We will include these results in a revision of the paper.

Some additional replies to reviewers' comments are below:

Reviewer 21:

> On Section 3: Can the authors' comment on how much the stated result says about *machine learning* properties (i.e., PAC or large-deviation, as opposed to data-size-asymptotic bounds)? Can the authors say anything at all about the properties of the constant N?

In fact, the result of Theorem 3.1 is a non-asymptotic, finite sample exponential concentration inequality (that is, a large-deviation inequality). The constant N depends on the lower and upper bounds on the density, and on the Holder constant assumed of the density.

> Given the nature of the paper, a reference to the Chow-Liu algorithm, from 1968, seems warranted, even if only in passing.

We cite Kruskal, but it would certainly also be appropriate to cite Chow-Liu.

> I am curious as the core distinctions among the following work and forest density estimation, which serves as the foundation for the submission?

All of these references are relevant to our paper in terms of the use of the Chow-Liu algorithm to build a maximum weight spanning tree. We extend such methods by combining trees with graphs containing cycles, with unrestricted tree-width.


Reviewer 5:

> Why should I do all of this work to learn a blossom-tree model, over a non-paranomral model, a sparse multivariate gaussian or a forest-tree model?

We hope the motivation is clear, that our framework combines the strengths of the nonparanormal (Gaussian graphs) and tree models (nonparametric bivariate edges) in a fairly simple manner. When there is good reason to doubt the joint Gaussian/nonparanormal assumption, this may give a useful approach that is worth the extra work.

> I found the result in Theorem 3.1 a bit confusing. It tells us about the quality of estimating the negentropy. Why is this useful for the joint estimation problem? What does it tell us about the estimates produced using the blossom-tree factorization?

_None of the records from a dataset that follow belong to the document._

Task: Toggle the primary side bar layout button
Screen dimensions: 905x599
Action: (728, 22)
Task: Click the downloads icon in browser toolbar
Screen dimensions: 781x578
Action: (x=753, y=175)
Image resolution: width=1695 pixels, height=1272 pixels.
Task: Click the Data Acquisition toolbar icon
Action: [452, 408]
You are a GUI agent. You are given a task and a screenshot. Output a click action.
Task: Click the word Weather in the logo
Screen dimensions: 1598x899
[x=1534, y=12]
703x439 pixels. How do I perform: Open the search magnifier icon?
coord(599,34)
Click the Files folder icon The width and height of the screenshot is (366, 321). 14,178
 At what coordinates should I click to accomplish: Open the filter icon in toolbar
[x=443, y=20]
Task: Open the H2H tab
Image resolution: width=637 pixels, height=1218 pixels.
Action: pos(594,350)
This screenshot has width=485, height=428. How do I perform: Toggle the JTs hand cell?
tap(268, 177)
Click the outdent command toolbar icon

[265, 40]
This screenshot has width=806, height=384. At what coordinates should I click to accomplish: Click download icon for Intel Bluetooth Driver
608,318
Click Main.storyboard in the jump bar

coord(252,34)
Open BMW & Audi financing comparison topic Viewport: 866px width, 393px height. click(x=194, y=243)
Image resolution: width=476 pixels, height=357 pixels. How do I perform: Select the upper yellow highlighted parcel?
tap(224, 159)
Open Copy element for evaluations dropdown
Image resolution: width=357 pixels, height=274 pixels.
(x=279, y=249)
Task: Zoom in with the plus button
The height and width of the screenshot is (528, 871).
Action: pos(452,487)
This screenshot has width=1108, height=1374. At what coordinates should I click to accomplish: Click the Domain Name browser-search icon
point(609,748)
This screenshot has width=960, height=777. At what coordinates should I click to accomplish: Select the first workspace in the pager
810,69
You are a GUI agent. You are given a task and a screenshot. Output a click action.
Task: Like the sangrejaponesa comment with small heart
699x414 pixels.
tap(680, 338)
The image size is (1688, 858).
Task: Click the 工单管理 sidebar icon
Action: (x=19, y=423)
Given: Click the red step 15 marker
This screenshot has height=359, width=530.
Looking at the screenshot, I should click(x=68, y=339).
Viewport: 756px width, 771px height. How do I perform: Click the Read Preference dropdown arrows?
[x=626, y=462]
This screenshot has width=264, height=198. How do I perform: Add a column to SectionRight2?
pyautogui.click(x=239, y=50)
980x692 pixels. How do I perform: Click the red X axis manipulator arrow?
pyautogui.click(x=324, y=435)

We use negentropy with the motivation of identifying non-Gaussian edges. The theorem indicates when we can correctly identify such edges. It does not directly inform us about the accuracy of the blossom-tree model.

> In addition, please be specific about the complexity of the proposed method, relative to learning using graphical lasso, non paranormal and forest-trees.

If n is the sample size and d is the number of variables/nodes, the complexity of the glasso and nonparanormal estimators is O(n*d^2+d^3). If the bivariate kde is evaluated on the m-by-m grid, the
computational time for forest density estimation is O(n*m^2*d^2). If k is the number of trunks, the blossom tree method scales as O(n*m^2*d^2+k*d^3).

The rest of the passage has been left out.